She was afraid of the dark, and for this he was grateful. His own marginal fear of the dark of course disappeared when he was with her—darkness became so easily then the soft setting of his daydreams, in which he could have taken on a werewolf, a bear, any monster large enough to warrant his dreamed-of reward. It was because of her fear of the dark that she let him walk her down the hill sometimes after supper. She hated to be home. In love with lights and dancing, as she was, she hated the farm, the sheep, the reasons for having to live there. She had vicious fights with her father when he wanted her to help with the chores. Her voice would turn flat and mean, and David would try to protect the vision of Tucker he thought to be possible.

They would walk together down the hill to the crossroads, where, in December, they skated with the other kids around a bonfire on the millpond. From Joe Cilley he expected violence at any moment, and again one night on the ice Joe beat Willy up; another lesson. David had never seen anyone hit so hard. Joe's fists would have broken boards. He leaped straight upon Willy, skates flashing in the firelight, and knocked him down flat upon the ice with one blow to the shoulder. Using his fists and arms like hammers, he beat upon his screaming brother's head, arms, back, until the screams turned really desperate. Then he stopped, and Willy, who at fifteen was as big as a man, ran crying home upon his skates, right across the road, his weak ankles bending nearly flat.

Joe didn't bother to watch his brother run home, and David saw his face, then, above the fire. His black hair shone. Set into the smooth plane of his face were four black holes, all about the same size—his eyes and the holes of his nostrils. His nose was very small and sharp. Sometimes he seemed unreal, a character from a movie in which a man could be as brilliantly cold and cruel as he wanted to be. When Joe hit there was no hesitation at all, no caution, none of the involuntary mercy that kept most people from hurting each other. Except toward his brother, he wasn't really mean. He bullied no one else, but when he hit, even in play, he hit too hard, and no one ever dared to challenge him.

And Tucker was so frail. David was afraid he would hurt her, brutalize her in some dark and violent way he hardly dared to think about.

As for Willy, he tried his revenge several times, jumping David from behind and trying to crush him. Joe watched these episodes coolly. David always managed to get out from under and pin Willy, and finally he said, “Look, you tub of lard, it appears that I'm stronger than you, so why don't you lay off?” He never hit Willy, and he often wondered why, thinking that perhaps it was fear of Joe. He wasn't really certain of this at all, and this possibly dishonorable indecision was added to all the others, brutal or merely irritating, that surrounded his days and nights.
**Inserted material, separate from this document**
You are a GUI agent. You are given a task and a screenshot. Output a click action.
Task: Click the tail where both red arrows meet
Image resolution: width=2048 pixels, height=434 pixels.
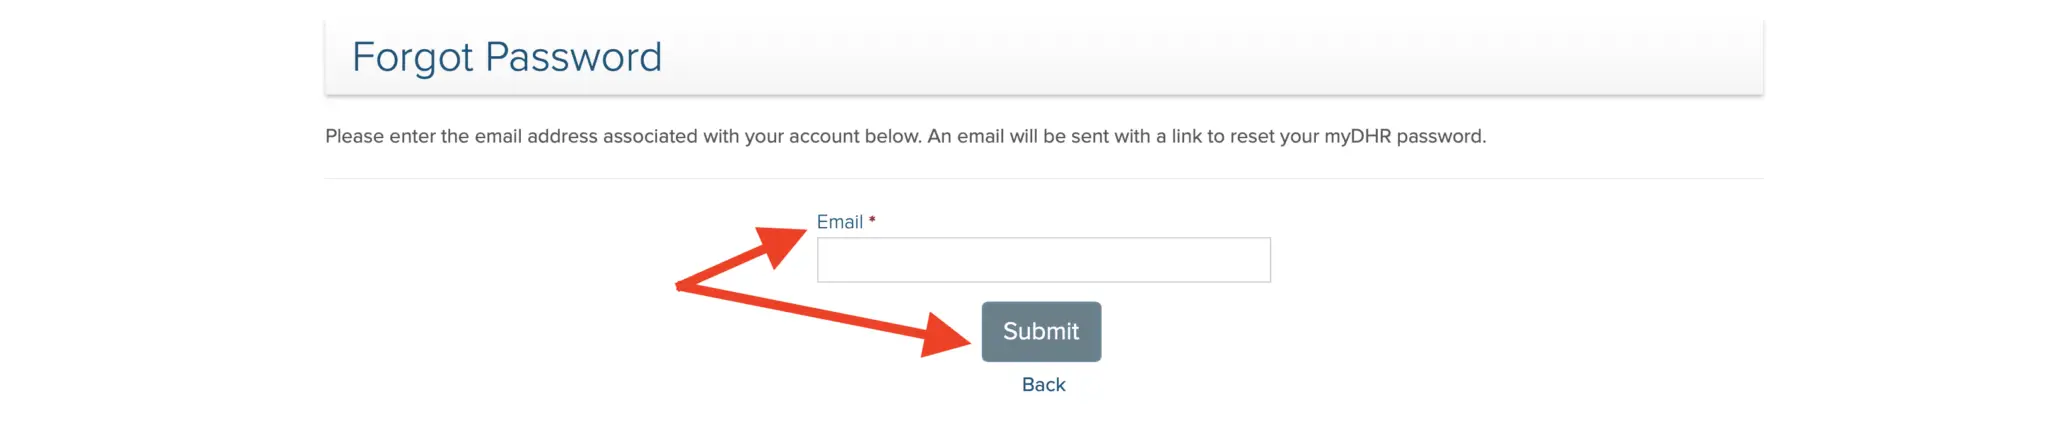tap(680, 286)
Sometimes after skating, Joe would consent to walk Tucker home, and David would walk ahead of them.

“You keep on the road, now, David,” Joe would call, “and make some noise, because I ain't looking where I'm going.” And Tucker would laugh for him, a delicate, ladylike chime so beautifully cruel that even in his pain David had to admire its skill. If Joe decided not to walk her home she would have David walk next to her, and he was not too proud to put his arm around her. Once, just before they reached the house, he turned and tried to kiss her. She punched him painfully in the stomach and said, “Down, Rover, down, boy.”

Perhaps that was the first time a certain small question flicked past his consciousness: what was he doing here? In his cold bed that night as he shivered and waited for the sheets to warm he looked carefully at his idea of himself. Just how had he come to accept this degradation?

At Dexter-Benham, once the wild ride in the station wagon was over, and the sensation of sliding rear wheels had faded into only a small trace of anxiety, the days were sober and neat. He was good at what he was good at—sports and subjects other than math. In grammar school he had developed, out of the void, a system based upon three rather than ten, and although he understood the decimal system in principle, in any sort of stress he reverted to what he called his “tricimal” system, in which, for example, seventy-three became for purposes of common interchange twenty threes plus three threes plus one plus three, or, twenty-four threes plus one. He was aware of the cumbersomeness of his system, but it was the one native to his blood.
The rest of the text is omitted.